== Selected text ==
London, Dec 10: London’s Westminster Magistrates Court on Monday ordered the extradition of fugitive liquor baron Vijay Mallya to India.

Chief Magistrate Judge Emma Arbuthnot has found prima facie a case against Mallya for fraud, conspiracy and money laundering.

The matter of extradition of Vijay Mallya to India has been referred to the Secretary of State.

The Central Bureau of Investigation welcomed the UK court orders.

Reacting to the verdict, the CBI spokesperson said that “We hope to bring him soon and conclude the case. CBI has its own inherent strengths. We worked hard on this case. We are strong on Law and facts and we were confident while pursuing extradition process”.

The Court announced the verdict following a prolonged litigation involving Mallya, who fled India in March 2016.

The development took place came six days after British national and alleged middleman in the AgustaWestland VVIP chopper deal, Christian Michael, was extradited to India from Dubai.

Mallya has repeatedly denied fleeing from India and said he was ready to pay back the money he owed to Indian banks.

Proceedings are on in the Mumbai Special Court against the businessman under the Fugitive Economic Offenders Act.

Last year, India filed extradition proceedings against Mallya which he has contested. He is currently on bail in London.

== Available data ==
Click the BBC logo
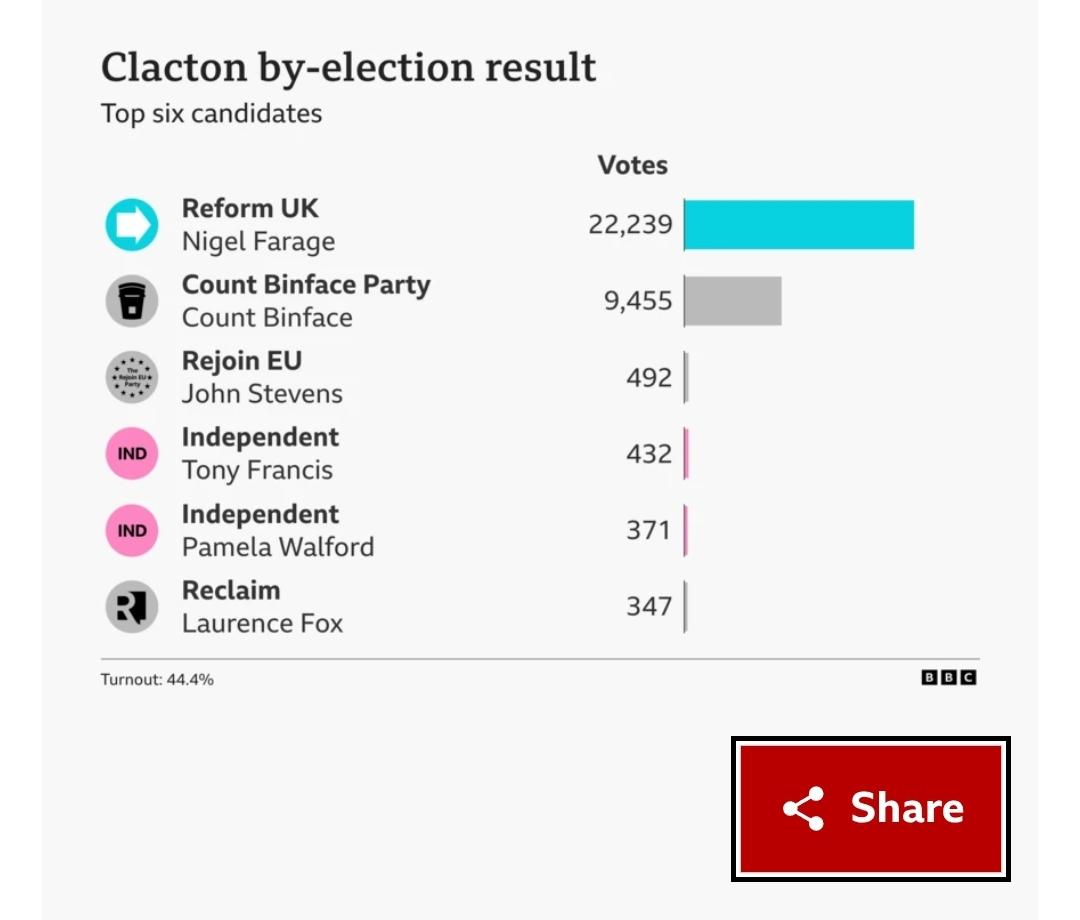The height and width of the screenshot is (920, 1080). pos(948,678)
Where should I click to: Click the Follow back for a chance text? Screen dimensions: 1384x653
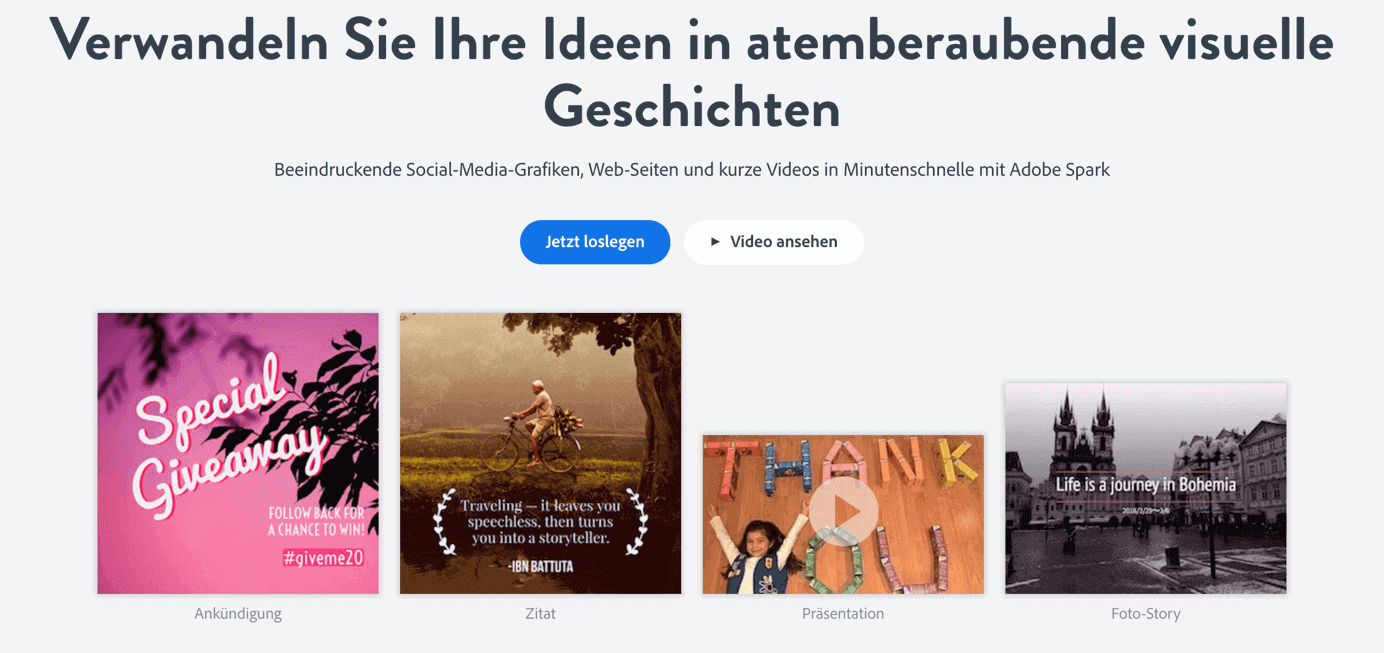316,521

== Problem set ==
[1] In the news report on Vijay Mallya's extradition, which judge found a prima facie case against Mallya?
[2] List every offense for which the news report on Vijay Mallya's extradition says a prima facie case was found against him.
[3] Please say whether each statement agrees with the news report on Vijay Mallya's extradition, and quote the words that decide it: (a) Mallya is currently held in custody in London. (b) Christian Michael was extradited to India from Dubai. (c) The extradition matter has been referred to the Secretary of State.

== Responses to the exercise ==
[1] Chief Magistrate Judge Emma Arbuthnot

[2] Fraud, conspiracy, money laundering

[3]
(a) No: "He is currently on bail in London."
(b) Yes: "Christian Michael, was extradited to India from Dubai."
(c) Yes: "The matter of extradition of Vijay Mallya to India has been referred to the Secretary of State."